The last day of 2022 began with a mourning that shook the Catholic Church and all its faithful. The Pope Emeritus Benedict XVI passed away at the age of 95: the news had been in the air for several days, after Bergoglio had asked for a “special prayer” for his predecessor, struggling with serious health problems. Many messages of condolence arrived from every corner of the world, but there are also those who have dusted off the so-called “forgotten prophecy” Of Ratzinger on the future of the Church. This prophecy was pronounced more than 50 years ago: it was the 1969 when the then professor of theology concluded a series of radio lectures arguing that the Church of the future would be resizedwith far fewer followers, little influence in political choices, irrelevant from a social point of view, humiliated and forced to start again from the origins. If the Church were able to go through what Ratzinger defined as an “enormous upheaval”, then it could find itself and above all be reborn “simplified and more spiritual”.

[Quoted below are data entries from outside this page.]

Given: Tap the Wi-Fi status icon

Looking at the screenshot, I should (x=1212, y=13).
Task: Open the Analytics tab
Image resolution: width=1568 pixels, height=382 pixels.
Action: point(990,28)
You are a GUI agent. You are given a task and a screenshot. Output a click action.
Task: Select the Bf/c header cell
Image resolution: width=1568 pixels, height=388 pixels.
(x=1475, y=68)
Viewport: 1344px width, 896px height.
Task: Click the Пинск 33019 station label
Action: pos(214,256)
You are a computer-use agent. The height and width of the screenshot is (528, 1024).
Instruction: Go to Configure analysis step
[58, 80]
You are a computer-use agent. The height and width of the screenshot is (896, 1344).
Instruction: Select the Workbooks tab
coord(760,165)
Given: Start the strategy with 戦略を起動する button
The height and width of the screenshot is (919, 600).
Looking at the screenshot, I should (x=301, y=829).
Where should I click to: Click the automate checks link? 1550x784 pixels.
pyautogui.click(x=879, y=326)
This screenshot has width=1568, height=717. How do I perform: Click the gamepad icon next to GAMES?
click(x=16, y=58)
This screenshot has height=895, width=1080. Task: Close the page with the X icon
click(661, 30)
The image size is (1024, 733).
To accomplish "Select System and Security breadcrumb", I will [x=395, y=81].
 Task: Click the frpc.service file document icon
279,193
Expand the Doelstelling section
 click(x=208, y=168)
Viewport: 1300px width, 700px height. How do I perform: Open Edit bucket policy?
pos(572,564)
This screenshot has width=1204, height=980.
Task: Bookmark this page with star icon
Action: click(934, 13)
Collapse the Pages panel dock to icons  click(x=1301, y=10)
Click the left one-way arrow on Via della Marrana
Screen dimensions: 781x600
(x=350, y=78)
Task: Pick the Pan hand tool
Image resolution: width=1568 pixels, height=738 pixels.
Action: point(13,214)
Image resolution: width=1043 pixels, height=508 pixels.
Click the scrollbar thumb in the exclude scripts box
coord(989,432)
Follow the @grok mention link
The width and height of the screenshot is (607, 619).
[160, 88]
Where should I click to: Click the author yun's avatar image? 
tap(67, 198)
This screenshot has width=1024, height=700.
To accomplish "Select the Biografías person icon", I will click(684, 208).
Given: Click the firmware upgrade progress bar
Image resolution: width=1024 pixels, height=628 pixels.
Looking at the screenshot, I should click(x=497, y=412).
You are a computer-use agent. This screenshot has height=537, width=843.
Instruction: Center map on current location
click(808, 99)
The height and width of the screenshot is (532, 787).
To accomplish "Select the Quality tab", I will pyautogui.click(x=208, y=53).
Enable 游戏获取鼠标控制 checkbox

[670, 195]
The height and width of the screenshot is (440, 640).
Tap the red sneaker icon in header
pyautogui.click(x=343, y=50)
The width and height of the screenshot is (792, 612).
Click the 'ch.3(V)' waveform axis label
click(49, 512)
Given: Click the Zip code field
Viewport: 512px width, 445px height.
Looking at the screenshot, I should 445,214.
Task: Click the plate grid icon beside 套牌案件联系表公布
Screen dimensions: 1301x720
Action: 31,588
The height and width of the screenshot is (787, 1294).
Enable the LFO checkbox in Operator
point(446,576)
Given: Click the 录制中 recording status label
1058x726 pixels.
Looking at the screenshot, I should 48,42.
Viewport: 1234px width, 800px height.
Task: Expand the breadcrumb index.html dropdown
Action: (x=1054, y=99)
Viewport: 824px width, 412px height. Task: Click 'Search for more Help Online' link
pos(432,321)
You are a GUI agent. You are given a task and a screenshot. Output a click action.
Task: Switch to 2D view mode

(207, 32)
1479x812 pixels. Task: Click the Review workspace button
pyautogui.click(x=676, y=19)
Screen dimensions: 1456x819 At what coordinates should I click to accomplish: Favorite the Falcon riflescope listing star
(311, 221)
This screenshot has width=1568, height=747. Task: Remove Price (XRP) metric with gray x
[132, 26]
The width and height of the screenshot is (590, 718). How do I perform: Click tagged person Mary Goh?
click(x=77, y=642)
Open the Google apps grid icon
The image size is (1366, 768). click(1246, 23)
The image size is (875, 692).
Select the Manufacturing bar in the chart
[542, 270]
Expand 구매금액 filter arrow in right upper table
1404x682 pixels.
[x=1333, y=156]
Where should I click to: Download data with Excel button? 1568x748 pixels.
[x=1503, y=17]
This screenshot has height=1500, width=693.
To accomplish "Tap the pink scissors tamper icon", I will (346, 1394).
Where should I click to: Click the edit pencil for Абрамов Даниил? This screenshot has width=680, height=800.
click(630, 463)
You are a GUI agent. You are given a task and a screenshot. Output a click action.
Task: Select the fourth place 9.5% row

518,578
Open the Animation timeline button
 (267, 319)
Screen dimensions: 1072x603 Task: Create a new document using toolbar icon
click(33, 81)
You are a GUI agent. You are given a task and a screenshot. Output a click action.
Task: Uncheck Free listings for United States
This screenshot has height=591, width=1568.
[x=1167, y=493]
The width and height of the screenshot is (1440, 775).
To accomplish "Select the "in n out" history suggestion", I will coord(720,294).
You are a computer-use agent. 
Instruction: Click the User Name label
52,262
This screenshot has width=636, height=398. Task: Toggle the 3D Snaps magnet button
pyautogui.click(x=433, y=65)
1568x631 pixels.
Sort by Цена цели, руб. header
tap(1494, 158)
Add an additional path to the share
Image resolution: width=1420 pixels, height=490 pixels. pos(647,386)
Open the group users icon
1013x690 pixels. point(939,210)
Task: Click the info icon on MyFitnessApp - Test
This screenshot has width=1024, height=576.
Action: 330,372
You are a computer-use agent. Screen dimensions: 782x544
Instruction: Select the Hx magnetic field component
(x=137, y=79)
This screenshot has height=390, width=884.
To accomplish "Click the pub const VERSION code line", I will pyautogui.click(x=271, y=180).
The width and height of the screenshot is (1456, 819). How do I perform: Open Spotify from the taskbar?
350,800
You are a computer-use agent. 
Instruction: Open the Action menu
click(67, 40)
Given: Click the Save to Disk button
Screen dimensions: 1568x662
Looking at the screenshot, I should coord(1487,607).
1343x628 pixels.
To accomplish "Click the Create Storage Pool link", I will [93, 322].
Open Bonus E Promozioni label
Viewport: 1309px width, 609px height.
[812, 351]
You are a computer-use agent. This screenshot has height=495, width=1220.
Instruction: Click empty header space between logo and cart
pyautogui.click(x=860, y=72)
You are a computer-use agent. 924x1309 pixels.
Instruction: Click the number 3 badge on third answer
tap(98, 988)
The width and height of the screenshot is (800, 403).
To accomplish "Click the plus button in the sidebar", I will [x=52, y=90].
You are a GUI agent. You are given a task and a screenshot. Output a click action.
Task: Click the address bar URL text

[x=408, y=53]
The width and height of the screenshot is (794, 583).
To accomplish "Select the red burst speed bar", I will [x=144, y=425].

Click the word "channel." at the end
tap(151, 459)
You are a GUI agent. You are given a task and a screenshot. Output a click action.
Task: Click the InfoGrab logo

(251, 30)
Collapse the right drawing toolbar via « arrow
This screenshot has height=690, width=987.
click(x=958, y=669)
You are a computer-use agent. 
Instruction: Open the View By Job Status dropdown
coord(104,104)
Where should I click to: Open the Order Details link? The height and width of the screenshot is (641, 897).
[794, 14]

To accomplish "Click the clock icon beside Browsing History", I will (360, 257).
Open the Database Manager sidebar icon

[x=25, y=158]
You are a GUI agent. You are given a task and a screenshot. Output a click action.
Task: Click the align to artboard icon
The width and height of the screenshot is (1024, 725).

“We will soon have priests reduced to the role of social workers and the message of faith reduced to a political vision. All will seem lost, but at the right time, precisely in the most dramatic phase of the crisis, the Church will be reborn. It will be smaller, poorer, almost catacomb-like, but also holier. Because it will no longer be the Church of those who seek to please the world, but the Church of those faithful to God and his eternal law. The rebirth will be the work of a small remnant, apparently insignificant yet indomitable, having gone through a process of purification. Because this is how God works. Against evil, a small flock resists” (Benedict XVI, Pope).